Tuesday 28 February 2012

Les liens


Making connections, or les liens, is a reading strategy that I taught my class this week. It is important that students are able to relate to the text that they are reading. Making connections will help with reading comprehension, especially when students are reading in the target language because it will help them to understand new words without having to seek out the help of their French-English dictionary. I focused on three types of connections: text to text, text to self and text to world. For text to text connections, students have to take a passage of the text they are reading and relate it to another book, story or article they have read before. Text to self connections are when the student relates the text to their own personal experiences. Text to world connections ask the student to dig deeper into their schema and relate what they are reading to world events, places and different cultures.

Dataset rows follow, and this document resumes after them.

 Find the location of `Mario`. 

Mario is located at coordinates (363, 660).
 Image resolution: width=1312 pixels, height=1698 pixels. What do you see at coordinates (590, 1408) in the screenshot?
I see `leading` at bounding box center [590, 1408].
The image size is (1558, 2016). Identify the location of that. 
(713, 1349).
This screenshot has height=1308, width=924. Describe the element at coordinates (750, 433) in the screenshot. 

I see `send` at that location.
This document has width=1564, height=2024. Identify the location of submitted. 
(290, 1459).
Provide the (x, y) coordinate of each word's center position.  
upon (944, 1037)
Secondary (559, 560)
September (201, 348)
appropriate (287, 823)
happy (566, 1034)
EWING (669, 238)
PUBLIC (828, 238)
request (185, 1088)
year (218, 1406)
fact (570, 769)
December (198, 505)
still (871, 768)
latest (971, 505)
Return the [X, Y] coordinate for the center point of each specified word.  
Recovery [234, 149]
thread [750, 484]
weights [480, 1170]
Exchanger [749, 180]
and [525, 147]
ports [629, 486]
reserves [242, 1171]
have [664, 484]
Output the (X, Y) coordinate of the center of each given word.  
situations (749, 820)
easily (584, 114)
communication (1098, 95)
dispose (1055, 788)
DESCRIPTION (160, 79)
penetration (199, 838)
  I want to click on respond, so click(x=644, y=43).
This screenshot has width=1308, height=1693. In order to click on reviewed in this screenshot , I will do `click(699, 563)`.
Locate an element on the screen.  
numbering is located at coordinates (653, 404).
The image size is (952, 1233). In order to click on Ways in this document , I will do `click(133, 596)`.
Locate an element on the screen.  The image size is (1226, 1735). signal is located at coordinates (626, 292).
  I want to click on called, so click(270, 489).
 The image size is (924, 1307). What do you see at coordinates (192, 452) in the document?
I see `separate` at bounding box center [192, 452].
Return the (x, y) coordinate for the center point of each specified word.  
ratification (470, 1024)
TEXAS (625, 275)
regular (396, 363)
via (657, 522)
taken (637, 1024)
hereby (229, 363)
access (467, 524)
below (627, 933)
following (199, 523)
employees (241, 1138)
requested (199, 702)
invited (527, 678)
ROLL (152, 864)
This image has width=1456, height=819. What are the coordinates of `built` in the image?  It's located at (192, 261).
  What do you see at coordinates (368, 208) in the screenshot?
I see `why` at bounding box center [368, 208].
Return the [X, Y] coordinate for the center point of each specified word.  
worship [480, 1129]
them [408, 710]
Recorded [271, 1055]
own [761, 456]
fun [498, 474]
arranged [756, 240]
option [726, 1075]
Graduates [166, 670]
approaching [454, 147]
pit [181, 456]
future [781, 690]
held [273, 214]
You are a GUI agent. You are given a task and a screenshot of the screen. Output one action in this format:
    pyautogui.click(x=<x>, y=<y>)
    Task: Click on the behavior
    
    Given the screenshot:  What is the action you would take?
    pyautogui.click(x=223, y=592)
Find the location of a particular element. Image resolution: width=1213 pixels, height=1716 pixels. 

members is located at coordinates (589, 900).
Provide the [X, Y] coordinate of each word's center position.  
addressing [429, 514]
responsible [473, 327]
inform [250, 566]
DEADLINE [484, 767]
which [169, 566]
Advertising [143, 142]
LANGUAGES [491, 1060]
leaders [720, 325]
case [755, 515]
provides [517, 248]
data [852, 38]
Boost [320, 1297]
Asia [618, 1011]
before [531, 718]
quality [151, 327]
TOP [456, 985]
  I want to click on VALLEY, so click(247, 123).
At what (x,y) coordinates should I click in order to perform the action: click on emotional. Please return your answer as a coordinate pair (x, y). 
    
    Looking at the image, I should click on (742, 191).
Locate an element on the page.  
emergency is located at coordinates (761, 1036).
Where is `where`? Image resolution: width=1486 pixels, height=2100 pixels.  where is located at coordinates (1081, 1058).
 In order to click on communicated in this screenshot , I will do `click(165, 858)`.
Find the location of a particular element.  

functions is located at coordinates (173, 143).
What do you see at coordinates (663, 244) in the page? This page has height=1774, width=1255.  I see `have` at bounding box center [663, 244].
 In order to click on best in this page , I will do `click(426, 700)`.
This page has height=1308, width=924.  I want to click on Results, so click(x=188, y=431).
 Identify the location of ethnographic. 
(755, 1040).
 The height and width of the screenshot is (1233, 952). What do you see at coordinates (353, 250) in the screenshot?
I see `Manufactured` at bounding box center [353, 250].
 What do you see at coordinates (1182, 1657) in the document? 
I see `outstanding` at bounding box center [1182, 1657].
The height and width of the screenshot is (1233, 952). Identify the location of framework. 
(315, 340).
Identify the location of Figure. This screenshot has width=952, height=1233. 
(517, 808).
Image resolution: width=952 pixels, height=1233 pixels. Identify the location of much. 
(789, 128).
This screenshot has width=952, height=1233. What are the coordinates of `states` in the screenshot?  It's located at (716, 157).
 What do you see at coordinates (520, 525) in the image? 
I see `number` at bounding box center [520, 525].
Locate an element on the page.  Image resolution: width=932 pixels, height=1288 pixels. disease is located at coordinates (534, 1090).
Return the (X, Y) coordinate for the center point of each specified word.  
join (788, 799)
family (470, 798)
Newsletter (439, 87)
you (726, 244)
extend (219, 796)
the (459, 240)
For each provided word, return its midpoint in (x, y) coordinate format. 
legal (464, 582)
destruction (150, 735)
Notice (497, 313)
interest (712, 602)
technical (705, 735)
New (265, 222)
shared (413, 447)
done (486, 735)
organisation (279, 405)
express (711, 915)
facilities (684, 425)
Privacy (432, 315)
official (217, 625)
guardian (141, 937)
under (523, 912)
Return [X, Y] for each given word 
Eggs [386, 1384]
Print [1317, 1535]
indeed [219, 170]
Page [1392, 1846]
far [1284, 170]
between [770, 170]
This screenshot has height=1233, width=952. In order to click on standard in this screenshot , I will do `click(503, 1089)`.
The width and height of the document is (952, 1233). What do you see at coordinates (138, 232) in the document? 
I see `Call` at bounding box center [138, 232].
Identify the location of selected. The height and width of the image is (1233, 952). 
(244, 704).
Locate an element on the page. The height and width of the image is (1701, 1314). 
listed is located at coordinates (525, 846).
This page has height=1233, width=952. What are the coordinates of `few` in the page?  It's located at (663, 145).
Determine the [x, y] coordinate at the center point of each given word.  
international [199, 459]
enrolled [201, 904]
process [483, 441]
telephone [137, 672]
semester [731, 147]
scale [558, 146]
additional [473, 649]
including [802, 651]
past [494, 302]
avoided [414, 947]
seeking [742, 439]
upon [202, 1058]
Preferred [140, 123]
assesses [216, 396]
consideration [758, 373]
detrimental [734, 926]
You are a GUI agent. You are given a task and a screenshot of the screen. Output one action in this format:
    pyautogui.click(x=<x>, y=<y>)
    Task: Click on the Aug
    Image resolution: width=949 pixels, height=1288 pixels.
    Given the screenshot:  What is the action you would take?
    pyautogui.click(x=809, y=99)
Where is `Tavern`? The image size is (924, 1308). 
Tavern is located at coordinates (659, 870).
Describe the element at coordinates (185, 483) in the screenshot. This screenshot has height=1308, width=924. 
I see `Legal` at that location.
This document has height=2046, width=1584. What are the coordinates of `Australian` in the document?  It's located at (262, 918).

Together as a class, we read an article about endangered sea turtles. I had the class make a chart that has two columns. The first column was "le texte dit..." and the other column was "Cela me rappelle....". The students had to fill the first column with passages, ideas and main points from the text, and in the second column they had to make their own connections. As I was teaching the lesson, I focused less on differentiating between the three types of connections and more on the quality of the students' responses and how they can improve their answers by providing more detail and using descriptive language. The Rainbow District School Board in Sudbury, Ontario has a website that helps parents learn about reading strategies. This website is useful for parents who are looking to help their child with their FSL reading homework and includes a reference sheet on making connections.